#### Task description
Filter the material below down to the lines that contain the string "Collapse", copying each such line in full. The match is case-sensitive.

#### Dataset
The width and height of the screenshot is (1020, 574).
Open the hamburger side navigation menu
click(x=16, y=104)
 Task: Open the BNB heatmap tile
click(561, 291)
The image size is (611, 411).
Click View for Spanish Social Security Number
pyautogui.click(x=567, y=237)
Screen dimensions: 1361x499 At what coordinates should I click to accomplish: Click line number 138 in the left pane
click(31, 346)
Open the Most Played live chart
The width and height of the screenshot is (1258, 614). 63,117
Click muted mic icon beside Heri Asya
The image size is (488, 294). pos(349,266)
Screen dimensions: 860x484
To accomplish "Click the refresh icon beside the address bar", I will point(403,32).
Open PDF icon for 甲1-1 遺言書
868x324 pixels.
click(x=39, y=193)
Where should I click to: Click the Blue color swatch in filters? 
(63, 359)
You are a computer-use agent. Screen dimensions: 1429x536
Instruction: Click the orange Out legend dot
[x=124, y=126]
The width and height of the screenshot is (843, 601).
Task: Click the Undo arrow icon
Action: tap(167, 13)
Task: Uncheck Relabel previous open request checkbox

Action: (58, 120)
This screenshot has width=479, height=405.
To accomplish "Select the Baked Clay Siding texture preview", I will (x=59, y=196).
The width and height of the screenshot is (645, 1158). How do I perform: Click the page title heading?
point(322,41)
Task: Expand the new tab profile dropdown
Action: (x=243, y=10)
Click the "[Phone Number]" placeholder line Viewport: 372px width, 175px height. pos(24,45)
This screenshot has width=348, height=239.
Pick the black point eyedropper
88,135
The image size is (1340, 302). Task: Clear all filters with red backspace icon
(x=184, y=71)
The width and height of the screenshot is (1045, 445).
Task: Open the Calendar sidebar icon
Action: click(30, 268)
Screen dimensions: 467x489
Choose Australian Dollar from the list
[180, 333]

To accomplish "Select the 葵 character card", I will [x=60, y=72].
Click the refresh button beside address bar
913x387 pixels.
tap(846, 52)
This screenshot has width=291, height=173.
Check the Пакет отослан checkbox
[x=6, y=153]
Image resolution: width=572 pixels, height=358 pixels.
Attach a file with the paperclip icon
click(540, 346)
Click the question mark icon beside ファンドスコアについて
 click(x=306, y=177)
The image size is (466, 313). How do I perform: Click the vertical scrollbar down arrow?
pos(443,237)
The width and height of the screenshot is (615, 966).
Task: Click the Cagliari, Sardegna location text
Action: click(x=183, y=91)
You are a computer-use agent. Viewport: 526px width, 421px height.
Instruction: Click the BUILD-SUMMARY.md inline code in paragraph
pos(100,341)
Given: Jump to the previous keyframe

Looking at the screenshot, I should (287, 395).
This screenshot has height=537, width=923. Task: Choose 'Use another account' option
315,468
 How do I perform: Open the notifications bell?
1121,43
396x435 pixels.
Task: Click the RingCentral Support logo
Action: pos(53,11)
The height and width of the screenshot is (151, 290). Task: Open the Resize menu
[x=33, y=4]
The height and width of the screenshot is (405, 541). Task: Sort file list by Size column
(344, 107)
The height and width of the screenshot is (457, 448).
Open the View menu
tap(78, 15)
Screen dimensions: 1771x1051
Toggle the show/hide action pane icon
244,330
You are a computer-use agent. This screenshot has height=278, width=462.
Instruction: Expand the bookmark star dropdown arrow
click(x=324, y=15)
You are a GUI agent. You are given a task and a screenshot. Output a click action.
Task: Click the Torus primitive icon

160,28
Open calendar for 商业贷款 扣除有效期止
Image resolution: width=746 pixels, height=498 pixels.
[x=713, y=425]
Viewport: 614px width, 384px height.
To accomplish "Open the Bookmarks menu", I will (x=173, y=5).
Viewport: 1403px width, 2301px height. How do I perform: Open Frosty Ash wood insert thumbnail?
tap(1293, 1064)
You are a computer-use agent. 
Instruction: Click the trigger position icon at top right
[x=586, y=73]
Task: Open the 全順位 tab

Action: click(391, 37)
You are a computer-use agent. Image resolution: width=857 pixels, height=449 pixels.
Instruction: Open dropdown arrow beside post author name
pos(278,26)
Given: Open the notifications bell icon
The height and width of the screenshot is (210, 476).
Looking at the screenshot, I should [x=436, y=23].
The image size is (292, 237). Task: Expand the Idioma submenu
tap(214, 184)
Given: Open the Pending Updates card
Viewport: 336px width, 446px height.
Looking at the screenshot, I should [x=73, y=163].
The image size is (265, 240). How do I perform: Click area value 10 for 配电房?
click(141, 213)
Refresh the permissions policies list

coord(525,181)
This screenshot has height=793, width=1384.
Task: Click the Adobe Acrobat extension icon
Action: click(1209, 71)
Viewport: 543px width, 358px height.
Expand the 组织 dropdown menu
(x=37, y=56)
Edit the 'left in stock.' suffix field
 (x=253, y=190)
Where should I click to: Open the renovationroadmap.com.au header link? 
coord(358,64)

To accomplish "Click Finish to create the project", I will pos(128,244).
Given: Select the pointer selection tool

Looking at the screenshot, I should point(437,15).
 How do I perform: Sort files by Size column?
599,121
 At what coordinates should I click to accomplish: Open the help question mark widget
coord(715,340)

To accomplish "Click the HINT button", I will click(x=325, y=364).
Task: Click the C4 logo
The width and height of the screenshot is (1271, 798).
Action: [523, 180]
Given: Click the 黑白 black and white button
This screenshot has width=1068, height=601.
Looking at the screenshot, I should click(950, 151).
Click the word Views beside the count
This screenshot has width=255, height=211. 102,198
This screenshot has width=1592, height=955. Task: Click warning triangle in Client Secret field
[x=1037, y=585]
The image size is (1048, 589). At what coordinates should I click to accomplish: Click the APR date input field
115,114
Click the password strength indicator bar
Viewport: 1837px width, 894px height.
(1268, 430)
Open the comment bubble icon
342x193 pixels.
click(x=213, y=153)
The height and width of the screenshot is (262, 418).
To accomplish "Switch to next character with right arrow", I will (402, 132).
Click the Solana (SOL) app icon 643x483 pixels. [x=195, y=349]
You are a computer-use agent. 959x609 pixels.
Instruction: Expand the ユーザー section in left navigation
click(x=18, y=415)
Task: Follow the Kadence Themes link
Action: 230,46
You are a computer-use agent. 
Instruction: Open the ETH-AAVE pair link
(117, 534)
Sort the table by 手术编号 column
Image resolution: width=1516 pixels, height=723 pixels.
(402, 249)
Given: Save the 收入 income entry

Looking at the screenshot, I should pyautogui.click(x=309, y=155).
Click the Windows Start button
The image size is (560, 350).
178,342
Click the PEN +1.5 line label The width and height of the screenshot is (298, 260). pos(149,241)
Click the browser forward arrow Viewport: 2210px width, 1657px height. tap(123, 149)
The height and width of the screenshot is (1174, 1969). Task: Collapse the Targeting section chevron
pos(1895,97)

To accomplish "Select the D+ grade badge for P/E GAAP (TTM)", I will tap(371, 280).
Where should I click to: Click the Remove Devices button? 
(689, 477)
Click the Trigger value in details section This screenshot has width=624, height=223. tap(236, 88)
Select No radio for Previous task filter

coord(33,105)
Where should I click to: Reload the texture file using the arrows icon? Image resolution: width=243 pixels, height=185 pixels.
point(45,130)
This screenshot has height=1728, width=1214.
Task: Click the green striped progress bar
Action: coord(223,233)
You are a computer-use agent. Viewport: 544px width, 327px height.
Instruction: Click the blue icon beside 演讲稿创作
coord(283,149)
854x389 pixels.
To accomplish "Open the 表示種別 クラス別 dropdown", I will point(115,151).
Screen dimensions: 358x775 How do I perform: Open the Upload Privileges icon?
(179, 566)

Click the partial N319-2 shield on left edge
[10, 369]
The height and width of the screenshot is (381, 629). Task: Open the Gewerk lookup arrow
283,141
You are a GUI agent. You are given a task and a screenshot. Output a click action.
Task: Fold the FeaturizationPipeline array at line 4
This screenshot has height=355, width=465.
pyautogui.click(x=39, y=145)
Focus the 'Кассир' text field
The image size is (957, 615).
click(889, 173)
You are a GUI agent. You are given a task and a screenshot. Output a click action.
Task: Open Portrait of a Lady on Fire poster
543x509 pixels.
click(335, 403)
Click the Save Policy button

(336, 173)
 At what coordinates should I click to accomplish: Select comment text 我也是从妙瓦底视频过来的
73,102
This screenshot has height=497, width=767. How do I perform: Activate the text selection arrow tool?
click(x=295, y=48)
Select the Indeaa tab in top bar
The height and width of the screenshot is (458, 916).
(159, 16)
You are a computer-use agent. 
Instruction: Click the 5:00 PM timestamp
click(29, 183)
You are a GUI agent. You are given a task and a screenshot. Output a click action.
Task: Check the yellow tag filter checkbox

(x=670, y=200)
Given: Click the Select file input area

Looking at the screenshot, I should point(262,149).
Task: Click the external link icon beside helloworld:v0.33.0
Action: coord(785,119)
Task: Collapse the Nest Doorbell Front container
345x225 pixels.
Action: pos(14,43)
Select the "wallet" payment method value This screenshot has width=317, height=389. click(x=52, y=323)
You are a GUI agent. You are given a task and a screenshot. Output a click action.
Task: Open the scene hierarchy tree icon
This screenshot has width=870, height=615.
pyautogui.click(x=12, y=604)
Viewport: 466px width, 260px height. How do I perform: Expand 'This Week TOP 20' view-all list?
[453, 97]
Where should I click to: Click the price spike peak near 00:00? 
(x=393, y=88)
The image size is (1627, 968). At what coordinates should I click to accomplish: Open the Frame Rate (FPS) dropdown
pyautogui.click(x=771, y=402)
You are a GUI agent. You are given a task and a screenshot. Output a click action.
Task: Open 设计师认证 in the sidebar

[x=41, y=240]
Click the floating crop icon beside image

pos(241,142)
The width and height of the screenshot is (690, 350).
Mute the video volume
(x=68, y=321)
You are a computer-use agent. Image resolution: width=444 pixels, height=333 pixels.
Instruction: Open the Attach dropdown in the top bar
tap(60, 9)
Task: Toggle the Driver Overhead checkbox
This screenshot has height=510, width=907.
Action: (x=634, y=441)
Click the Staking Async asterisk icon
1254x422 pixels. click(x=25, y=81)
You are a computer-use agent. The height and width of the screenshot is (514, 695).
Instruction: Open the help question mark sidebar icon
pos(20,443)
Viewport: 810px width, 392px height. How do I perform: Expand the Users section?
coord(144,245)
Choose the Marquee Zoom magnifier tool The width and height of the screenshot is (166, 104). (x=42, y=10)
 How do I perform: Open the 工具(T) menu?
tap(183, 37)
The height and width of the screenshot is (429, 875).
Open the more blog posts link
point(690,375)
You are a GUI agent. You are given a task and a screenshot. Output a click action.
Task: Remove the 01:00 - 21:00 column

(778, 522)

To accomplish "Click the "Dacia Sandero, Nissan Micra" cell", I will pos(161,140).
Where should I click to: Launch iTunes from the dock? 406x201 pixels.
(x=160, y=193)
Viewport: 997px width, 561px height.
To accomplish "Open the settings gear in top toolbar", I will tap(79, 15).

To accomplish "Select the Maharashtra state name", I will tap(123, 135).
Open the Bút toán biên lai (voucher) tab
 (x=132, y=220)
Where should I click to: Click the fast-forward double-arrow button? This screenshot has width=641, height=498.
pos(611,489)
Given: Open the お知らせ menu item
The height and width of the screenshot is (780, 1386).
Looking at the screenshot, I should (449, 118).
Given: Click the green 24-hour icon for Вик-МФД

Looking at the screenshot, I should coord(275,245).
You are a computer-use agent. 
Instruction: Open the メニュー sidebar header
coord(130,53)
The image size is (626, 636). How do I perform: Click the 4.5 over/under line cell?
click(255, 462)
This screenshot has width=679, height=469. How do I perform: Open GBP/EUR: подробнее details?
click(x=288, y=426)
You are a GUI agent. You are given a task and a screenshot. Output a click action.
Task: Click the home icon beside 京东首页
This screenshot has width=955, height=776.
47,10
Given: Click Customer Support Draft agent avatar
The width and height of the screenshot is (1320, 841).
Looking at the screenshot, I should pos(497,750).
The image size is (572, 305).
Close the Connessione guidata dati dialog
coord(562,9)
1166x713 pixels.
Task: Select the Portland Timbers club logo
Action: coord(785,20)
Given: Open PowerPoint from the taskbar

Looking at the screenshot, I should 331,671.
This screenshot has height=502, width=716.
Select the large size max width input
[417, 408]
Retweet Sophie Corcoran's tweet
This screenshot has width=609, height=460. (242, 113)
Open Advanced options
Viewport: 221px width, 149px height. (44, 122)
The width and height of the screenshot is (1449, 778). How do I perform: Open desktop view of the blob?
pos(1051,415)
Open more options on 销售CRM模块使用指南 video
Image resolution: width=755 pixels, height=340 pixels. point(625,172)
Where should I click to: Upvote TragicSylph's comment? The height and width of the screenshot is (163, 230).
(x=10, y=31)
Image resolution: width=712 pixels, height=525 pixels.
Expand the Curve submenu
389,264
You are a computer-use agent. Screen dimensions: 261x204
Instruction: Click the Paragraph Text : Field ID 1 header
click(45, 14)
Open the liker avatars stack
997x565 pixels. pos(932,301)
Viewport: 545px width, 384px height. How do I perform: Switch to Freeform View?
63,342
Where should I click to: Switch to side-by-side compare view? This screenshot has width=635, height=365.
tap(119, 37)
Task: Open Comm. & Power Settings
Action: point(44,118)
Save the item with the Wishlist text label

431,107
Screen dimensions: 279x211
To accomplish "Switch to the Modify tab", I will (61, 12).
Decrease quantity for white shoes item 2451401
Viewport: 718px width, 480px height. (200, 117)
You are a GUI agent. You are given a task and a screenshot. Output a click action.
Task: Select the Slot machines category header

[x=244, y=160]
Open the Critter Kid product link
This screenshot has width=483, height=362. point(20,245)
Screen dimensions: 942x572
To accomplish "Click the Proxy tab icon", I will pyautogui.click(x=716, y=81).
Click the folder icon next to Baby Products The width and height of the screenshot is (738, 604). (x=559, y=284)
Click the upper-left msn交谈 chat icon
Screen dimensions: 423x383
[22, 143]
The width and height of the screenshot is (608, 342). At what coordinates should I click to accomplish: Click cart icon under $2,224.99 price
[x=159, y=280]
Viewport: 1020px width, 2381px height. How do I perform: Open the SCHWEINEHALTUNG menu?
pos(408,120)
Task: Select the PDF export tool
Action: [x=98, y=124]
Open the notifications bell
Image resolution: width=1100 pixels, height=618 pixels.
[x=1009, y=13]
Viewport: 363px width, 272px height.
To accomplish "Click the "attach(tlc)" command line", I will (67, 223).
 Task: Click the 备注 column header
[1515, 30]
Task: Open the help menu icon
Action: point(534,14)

#### Reply
The height and width of the screenshot is (1174, 1969). Task: Collapse the Targeting section chevron
Task: Collapse the Nest Doorbell Front container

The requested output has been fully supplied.